Immobile. Tout est calme dans le Rimapée.
L'heure, lentement, glisse dans la nuit. Plus loin
Un sirocco emporte le chant d'un Bédouin
Dont l'écho ponctué semble une mélopée.

On se repose donc, et la journée s'achève.
C'est l'heure familière où l'on taille bavette
En roulant sur la pierre le mil et la galette... 
"Merde !" dit Lionel qui d'un bond se relève.



2


Prends un siège, l'ami, et ne t'asseois par terre !
À quel savant calcul faut-il être occupé
Pour confondre un cactus avec un canapé
Et sans arrière-fond y loger son postère !

On porte sous la tente que l'on a dressée
L'assis transfiguré que mille traits transpercent
Et dont le prosinard à la douleur s'exerce
Déjà au souvenir d'une antique fessée.

Sous la haie de ces pics, quelle déchiqueture !
Les dards sont plantés dru, et qui du mikado
Ne connaîtrait le jeu, va, au bas de ce dos,
Prendre la plus cinglante des déconfitures.

Dans le ciel, la Lune en rit déjà.
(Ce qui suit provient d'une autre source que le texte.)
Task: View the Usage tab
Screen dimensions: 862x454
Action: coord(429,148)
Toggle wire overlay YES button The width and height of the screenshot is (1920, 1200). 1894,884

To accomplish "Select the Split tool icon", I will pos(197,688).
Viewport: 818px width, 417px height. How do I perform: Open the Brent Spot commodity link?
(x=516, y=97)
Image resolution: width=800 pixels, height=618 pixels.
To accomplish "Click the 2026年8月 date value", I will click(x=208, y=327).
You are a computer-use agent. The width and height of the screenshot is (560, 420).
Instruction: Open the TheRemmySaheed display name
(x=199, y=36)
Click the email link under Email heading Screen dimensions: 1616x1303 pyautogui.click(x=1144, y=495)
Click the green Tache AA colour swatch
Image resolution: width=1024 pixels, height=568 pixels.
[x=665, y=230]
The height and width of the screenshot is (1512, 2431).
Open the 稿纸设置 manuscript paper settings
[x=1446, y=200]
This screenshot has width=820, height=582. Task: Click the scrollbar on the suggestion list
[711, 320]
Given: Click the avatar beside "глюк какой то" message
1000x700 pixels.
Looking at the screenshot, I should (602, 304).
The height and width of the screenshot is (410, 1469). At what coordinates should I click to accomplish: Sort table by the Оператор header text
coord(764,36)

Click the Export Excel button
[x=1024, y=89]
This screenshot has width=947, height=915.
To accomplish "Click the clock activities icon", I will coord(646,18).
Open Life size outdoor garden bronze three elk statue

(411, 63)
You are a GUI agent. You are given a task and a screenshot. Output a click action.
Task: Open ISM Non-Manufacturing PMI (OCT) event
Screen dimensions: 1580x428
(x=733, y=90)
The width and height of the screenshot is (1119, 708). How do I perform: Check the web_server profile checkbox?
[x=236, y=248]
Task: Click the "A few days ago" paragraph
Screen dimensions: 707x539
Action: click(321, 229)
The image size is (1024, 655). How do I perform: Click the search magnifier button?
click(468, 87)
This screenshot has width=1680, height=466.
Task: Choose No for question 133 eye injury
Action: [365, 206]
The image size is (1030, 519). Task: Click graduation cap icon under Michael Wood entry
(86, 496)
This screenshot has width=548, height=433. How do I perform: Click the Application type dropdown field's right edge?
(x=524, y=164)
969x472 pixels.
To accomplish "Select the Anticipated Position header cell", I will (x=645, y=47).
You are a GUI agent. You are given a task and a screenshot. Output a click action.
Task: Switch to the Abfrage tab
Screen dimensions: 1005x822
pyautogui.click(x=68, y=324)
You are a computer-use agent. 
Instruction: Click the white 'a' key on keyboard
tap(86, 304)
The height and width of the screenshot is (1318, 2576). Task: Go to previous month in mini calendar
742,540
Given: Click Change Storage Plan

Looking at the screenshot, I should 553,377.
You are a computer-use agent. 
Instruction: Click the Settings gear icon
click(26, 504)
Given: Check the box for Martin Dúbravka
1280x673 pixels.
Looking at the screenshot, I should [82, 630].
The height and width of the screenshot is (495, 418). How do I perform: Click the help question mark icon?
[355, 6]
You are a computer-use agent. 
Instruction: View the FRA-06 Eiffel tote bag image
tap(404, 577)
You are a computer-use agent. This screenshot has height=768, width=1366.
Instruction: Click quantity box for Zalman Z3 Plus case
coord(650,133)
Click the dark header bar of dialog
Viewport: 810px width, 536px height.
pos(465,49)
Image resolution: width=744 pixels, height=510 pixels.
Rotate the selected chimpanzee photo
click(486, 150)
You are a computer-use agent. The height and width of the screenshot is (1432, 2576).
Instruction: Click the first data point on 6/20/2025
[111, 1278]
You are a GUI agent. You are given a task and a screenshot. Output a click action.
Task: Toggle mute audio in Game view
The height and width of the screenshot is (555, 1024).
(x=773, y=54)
Sourions.
Des constellations, pour jouer l'intermède,
Pégase descend-t-il délivrer Andromède
Au cactus attachée ? Eh non ! car c'est Orion

Qui vient, providentiel et dont la main excelle.
Le voici. Déjà ses regards en cercle embrassent
La croupe perforée d'où les pointes dépassent.
À ce pot constellé, épique, Orion s'attelle.



3


" Ah ! mon cher Lionel ! mon grand ! ô Bousingot
Errant des sables chauds ! Je suis ton Esculape,
Laisse-moi au culot soigner tes escalopes
Avant que de gravir la voie des escargots. "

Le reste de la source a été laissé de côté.